Anna Popova, the head of Russia’s health executive body Rospotrebnadzor said on the television that Vektor laboratory’s scientists had isolated the strain's genetic material from seven workers at a poultry farm in southern Russia, where the avian flu outbreak was first recorded among birds in December.

Avian influenza is a disease caused by infection with avian (bird) influenza (flu) ‘Type A’ viruses. H5N1 and H7N9 are the most common strains of the virus.

Popova further added that the workers did not undergo any serious health impacts, and are believed to have caught the virus from the poultry at the farm.

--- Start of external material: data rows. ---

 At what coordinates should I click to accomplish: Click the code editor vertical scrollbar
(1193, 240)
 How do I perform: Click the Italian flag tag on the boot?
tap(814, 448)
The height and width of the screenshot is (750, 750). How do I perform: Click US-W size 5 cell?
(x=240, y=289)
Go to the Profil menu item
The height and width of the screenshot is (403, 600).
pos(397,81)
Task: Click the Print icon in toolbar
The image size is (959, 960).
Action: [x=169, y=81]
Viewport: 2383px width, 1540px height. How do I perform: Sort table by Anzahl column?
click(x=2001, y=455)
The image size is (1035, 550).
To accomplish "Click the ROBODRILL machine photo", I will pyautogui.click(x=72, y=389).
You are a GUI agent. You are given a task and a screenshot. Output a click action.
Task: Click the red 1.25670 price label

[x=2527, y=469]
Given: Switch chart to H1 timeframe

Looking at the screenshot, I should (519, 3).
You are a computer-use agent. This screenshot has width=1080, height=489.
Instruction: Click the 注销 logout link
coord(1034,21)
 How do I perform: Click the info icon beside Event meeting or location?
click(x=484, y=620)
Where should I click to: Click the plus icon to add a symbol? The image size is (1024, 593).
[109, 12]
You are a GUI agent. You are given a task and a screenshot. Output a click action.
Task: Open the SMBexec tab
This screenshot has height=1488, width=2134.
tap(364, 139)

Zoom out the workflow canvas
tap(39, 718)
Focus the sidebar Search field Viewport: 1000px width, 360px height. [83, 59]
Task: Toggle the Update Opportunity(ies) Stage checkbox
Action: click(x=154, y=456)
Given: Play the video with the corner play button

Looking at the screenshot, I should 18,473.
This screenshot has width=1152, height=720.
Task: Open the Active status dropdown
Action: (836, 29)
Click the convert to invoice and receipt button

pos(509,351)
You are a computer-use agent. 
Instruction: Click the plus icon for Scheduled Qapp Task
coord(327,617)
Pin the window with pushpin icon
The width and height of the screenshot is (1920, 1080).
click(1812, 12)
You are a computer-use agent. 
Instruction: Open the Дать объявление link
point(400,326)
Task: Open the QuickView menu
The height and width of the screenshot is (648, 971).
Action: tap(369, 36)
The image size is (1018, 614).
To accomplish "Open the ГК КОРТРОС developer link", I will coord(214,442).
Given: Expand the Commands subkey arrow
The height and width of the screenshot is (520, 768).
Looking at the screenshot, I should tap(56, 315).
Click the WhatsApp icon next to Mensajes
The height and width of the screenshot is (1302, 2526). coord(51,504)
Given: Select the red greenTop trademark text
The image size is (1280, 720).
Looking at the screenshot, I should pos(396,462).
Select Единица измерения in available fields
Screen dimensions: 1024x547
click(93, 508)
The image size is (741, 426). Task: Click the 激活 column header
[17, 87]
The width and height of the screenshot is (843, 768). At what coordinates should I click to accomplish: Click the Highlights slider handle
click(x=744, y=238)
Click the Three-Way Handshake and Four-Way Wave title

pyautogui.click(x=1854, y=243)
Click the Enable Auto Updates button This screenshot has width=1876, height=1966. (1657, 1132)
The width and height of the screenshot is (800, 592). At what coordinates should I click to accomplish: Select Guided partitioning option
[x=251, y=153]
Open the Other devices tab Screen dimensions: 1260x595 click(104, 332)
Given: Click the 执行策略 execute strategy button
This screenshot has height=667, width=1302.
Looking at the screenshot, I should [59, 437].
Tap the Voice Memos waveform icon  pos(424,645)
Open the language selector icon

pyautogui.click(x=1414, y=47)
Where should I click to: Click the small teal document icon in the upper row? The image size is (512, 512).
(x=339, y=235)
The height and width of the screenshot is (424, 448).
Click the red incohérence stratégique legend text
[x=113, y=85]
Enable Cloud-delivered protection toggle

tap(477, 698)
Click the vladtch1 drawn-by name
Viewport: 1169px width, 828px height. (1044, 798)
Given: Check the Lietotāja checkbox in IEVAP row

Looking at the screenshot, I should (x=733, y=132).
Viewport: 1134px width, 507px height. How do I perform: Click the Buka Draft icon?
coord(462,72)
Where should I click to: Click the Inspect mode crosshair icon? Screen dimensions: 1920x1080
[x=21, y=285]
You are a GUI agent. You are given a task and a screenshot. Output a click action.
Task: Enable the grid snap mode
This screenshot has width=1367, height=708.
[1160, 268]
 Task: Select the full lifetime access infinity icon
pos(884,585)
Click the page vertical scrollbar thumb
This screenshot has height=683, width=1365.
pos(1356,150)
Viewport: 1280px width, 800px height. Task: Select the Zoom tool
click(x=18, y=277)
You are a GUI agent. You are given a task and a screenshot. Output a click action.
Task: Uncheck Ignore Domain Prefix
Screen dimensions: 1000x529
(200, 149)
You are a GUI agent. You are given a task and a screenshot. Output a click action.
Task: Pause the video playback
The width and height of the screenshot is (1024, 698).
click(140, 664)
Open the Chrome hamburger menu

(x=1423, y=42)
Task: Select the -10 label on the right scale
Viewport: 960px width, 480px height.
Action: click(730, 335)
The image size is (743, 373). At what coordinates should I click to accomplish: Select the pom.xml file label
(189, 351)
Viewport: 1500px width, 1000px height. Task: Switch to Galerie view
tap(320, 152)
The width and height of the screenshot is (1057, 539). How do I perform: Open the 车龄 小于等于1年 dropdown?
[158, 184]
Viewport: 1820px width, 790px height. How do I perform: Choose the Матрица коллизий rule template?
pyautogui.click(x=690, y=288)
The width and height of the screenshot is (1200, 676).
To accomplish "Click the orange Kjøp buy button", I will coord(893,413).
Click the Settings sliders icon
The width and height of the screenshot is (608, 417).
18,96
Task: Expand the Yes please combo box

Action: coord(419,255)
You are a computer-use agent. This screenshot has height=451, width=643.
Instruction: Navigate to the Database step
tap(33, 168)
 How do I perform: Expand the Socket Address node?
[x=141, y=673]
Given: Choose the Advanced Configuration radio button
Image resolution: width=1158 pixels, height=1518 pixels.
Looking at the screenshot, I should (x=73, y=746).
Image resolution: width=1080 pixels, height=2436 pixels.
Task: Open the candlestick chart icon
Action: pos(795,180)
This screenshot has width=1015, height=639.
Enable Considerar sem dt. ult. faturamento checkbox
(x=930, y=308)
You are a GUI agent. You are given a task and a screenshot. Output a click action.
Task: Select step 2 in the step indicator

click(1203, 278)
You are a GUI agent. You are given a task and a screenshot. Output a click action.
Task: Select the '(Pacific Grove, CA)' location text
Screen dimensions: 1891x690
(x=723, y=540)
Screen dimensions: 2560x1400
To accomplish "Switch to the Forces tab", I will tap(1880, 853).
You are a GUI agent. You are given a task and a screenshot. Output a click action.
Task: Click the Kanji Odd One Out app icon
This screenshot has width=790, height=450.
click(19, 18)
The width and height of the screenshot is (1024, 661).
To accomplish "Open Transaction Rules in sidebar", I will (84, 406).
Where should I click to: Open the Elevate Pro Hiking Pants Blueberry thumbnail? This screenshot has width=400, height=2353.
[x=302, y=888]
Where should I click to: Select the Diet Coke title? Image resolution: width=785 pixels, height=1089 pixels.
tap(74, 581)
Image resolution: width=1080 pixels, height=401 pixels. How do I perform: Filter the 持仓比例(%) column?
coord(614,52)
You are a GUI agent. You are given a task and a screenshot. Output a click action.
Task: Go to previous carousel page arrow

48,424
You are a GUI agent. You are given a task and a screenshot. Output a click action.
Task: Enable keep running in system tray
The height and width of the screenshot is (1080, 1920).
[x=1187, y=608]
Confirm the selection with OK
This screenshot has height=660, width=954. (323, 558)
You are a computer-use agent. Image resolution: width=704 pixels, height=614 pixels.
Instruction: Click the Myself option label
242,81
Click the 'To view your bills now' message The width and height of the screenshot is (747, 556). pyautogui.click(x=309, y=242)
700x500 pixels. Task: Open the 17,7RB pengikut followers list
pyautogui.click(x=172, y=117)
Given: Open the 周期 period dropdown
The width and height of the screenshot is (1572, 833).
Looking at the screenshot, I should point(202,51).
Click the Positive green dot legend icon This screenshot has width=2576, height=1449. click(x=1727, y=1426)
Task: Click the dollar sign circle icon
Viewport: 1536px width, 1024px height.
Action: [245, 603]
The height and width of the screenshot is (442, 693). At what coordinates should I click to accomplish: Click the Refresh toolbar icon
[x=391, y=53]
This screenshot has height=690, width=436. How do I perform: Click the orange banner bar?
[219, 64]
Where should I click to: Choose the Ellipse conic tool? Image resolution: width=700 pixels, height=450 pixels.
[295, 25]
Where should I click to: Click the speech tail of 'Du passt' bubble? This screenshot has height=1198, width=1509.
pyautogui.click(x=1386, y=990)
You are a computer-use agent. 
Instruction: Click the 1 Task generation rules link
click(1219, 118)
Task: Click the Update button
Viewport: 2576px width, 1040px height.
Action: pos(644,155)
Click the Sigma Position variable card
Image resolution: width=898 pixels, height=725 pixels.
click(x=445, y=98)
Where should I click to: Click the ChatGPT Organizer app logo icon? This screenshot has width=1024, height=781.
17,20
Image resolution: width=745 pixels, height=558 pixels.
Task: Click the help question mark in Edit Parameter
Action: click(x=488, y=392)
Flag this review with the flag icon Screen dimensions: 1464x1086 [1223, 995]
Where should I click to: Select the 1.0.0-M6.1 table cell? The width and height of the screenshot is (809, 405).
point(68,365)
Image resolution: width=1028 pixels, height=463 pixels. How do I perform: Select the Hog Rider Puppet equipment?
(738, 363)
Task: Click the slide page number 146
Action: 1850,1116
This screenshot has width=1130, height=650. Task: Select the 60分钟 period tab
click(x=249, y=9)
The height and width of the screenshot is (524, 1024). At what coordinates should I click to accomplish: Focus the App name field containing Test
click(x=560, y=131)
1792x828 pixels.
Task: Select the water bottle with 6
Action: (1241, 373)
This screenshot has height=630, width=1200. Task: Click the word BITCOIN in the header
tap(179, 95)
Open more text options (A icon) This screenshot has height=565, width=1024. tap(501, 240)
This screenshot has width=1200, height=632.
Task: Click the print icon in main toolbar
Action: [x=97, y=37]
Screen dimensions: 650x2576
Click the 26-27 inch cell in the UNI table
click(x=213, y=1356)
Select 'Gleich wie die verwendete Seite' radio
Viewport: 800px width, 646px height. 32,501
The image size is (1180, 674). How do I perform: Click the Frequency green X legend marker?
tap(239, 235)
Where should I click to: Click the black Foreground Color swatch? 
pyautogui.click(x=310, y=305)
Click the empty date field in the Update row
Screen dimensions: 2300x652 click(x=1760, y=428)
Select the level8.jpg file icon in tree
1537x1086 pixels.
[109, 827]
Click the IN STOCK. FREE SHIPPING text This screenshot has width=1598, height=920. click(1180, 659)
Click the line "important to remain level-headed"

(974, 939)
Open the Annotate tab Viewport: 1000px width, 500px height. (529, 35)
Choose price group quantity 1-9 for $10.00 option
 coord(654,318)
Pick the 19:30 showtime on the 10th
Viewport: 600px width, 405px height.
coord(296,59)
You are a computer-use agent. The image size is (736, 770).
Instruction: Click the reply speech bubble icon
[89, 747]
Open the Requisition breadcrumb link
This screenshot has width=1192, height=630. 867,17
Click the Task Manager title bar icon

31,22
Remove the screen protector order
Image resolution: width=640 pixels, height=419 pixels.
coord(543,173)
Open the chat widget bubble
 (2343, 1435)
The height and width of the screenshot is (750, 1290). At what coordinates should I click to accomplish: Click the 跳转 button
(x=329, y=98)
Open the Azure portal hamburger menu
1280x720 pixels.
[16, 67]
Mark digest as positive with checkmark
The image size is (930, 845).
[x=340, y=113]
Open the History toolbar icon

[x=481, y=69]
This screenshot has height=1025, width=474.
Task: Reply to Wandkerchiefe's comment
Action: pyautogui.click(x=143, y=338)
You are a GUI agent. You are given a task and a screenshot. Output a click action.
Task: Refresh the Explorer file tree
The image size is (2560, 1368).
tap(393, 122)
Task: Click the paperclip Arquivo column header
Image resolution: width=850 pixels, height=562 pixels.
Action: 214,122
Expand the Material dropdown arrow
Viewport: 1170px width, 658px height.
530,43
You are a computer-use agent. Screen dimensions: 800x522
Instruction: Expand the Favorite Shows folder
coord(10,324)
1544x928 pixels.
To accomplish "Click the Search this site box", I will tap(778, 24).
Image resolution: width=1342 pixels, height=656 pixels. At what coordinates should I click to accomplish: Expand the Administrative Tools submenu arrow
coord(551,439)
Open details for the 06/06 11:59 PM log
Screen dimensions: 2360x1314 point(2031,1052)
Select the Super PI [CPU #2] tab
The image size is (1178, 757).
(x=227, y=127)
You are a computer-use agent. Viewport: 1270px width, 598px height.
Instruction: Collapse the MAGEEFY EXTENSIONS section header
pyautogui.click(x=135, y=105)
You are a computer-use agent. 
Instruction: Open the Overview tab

"Information about the world's first case of transmission of the avian flu (H5N8) to humans has already been sent to the World Health Organisation," Popova said, AFP reported.

H5N8 strain of the flu has proved to be highly contagious and lethal for birds, but had never been detected in humans before Saturday.

Popova called this "the important scientific discovery" and added that only "time will tell" if the virus can mutate further.

She expressed, "The discovery of these mutations when the virus has not still acquired an ability to transmit from human to human gives us all, the entire world, time to prepare for possible mutations and react in an adequate and timely fashion,” AFP quoted.

A spokesperson of the WHO said that the organisation is in discussion with Russian national authorities and assessing the health impact of the flu.

"If confirmed, this would be the first time H5N8 infects people."

WHO highlighted that the people infected were "asymptomatic" and no further case of transmission among humans was reported.